When starting out a project that you want a lot of people to use, build it from the ground up with that assumption, a few loose ends due to time make sense, but a few good decisions at the beginning can make a large difference later when your app has scaled up and doesn't have too many bottlenecks that take weeks to resolve due to technical debt or the possibility of a scale-up not having been considered.

Choices like going with a NoSQL Database when you don't have too much-related data, configuring auto-scaling groups to scale up the number of servers starting with one server in the beginning, or better yet ditching all that and letting a Platform/Backend As A Service provider do all of that for you is one of the best options you have. It does open you to the possibility of downtimes when major providers like AWS, GCP or Azure go down but they have an SLA of 99.9999% so downtimes are very rare instances.

Keep it simple, and loosely coupled

The more components of your application depend on each other, the more difficult it is going to be to scale them up, this isn't so important on the front end as it is on the backend, although it still is important on the front end in case your application grows larger, in which case we have the micro-frontend or proxy deployment patterns at our disposal. The last thing you want is getting over 10000 users and seeing constant drops in the requests that are being sent to your backend or the database you're using because your backend is not able to handle those requests.

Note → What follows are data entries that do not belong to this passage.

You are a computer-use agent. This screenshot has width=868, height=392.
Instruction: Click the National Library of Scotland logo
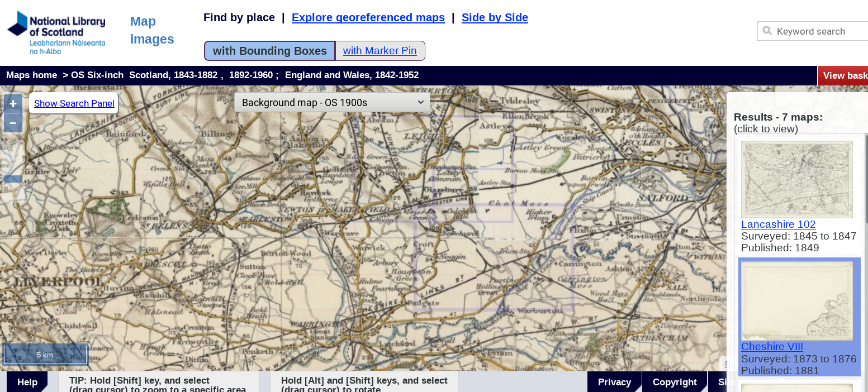point(56,32)
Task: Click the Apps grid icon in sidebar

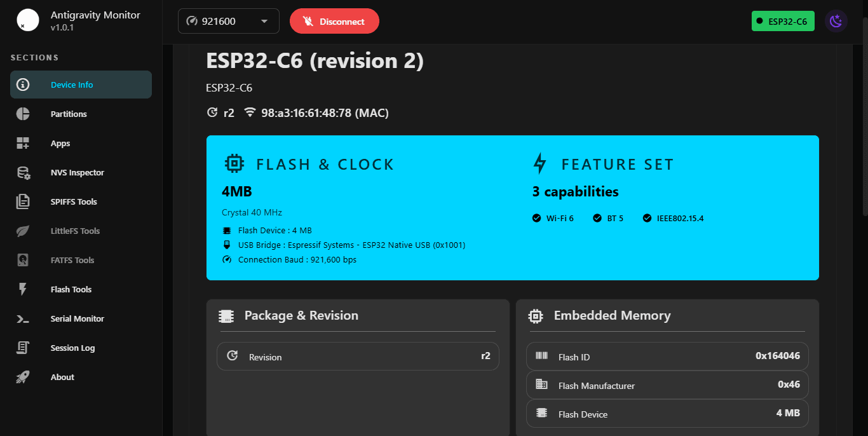Action: pyautogui.click(x=23, y=143)
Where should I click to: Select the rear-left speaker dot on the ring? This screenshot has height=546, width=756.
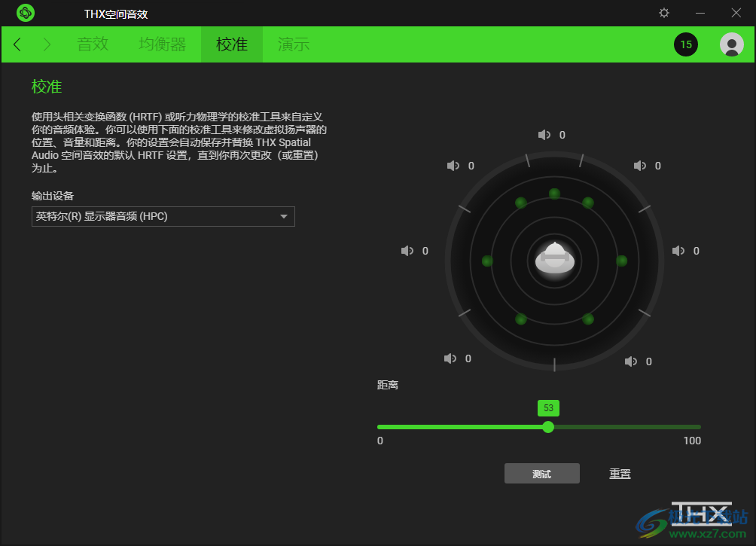(520, 320)
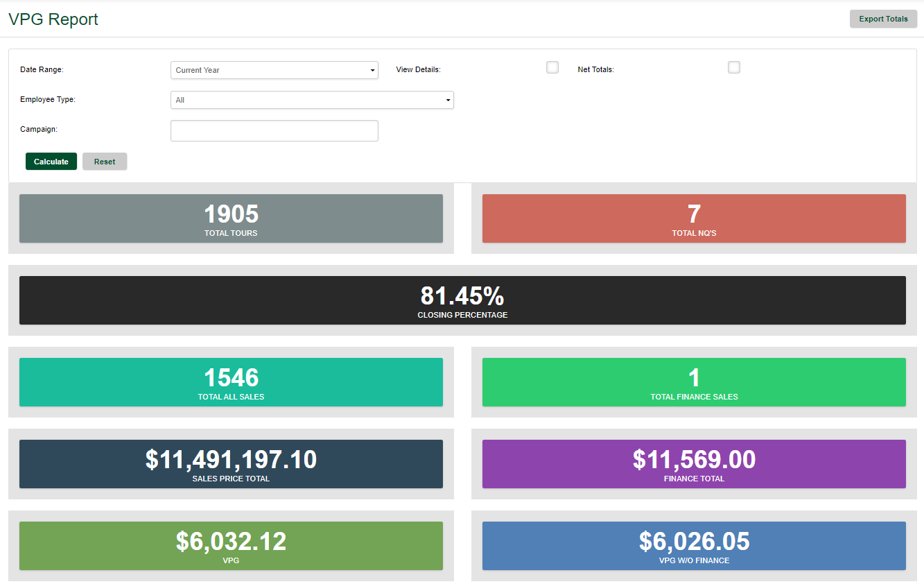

As highlighted above, to achieve scalability, you need to keep things decoupled, have each backend component be responsible for doing one thing, and one thing alone, and each of those functions can be deployed separate from each other and scaled horizontally as requests come because there are going to be parts of your backend that'll receive more requests than the other and scaling the entire backend because of that wouldn't make sense (I.E: Vertically scaling).

Tech Stack of choice

The tech stack I usually go with for most of the projects that I start is the following:

  • Frontend: Next.js or Create React App, this is very subjective, I'll try other frameworks or libraries every now and then just to learn them and get a feel of what they offer, like Svelte, Remix, Vue.
  • Backend: I usually go with a backend-as-a-service like Firebase or Supabase, but if I have to write a backend from scratch myself, I prefer Node.js with Express/Flask if you're a Python guy.
  • Database: Firestore is a great choice for starting out, simply because there is infinite scalability and it comes with lightning-fast reads and writes and a lot of other features and integrates really well with other features offered by Firebase. MongoDB is my second choice, I usually use MongoDB Atlas but if I'm adventurous I'll spin up a MongoDB instance on EC2 and use that instead. For super-related data, I prefer a relational database with an ORM in front of it like Prisma with Postgres.
  • Platforms of choice: For the front end, there is no other platform I would go with other than Vercel, Netlify and Surge are good options but not even close to the ease and convenience that Vercel offers. For the back end, you can go with Google Cloud Platform, AWS or Heroku, whichever one suits you, my choice for instances is AWS, but for managed app platform it's usually GCP's App Engine, but for a barebones setup, go with Heroku.